>> Begin
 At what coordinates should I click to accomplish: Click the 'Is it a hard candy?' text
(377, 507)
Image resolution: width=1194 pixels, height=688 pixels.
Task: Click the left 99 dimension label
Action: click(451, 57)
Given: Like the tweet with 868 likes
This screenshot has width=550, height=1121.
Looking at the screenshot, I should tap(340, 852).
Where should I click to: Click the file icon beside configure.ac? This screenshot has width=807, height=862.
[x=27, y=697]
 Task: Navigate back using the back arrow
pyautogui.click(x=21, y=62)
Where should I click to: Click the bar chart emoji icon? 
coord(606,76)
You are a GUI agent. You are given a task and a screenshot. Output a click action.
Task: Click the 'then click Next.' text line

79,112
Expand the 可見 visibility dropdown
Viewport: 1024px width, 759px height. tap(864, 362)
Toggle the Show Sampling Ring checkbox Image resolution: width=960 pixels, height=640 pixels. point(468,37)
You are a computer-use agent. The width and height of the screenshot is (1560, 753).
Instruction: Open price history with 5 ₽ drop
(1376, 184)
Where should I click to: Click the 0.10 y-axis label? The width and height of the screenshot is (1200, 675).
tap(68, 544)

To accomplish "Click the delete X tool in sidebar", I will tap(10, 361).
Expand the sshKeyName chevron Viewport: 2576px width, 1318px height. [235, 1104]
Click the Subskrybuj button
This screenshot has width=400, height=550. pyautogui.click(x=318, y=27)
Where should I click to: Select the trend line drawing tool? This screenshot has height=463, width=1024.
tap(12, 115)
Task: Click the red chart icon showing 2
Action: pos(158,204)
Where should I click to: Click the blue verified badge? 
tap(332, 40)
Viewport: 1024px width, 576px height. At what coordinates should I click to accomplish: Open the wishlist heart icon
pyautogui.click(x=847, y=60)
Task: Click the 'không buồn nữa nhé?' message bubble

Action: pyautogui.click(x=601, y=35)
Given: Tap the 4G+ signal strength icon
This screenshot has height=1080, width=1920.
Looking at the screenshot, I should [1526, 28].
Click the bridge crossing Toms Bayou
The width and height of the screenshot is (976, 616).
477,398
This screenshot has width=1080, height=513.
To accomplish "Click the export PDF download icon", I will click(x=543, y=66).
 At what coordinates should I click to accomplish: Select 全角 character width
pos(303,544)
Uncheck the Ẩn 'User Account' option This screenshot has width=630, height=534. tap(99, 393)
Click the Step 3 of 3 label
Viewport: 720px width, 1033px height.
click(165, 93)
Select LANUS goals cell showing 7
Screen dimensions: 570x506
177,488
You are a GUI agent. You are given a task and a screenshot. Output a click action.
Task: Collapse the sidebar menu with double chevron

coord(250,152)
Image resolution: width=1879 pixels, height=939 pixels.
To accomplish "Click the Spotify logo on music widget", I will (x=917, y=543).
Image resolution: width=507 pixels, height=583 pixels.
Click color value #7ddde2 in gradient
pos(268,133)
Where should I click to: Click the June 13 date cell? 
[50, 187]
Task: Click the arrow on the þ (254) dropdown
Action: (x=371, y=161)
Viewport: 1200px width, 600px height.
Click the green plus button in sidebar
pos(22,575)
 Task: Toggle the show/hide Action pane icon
>> End
**The task:** Copy out every line of the data above that contains the word "should".

**Finished task:**
 At what coordinates should I click to accomplish: Click the 'Is it a hard candy?' text
Looking at the screenshot, I should tap(340, 852).
Where should I click to: Click the file icon beside configure.ac? This screenshot has width=807, height=862.
Where should I click to: Click the bar chart emoji icon? 
Where should I click to: Click the 0.10 y-axis label? The width and height of the screenshot is (1200, 675).
Where should I click to: Select the trend line drawing tool? This screenshot has height=463, width=1024.
Where should I click to: Click the blue verified badge? 
Viewport: 1024px width, 576px height. At what coordinates should I click to accomplish: Open the wishlist heart icon
Looking at the screenshot, I should [1526, 28].
 At what coordinates should I click to accomplish: Select 全角 character width
Where should I click to: Click the June 13 date cell? 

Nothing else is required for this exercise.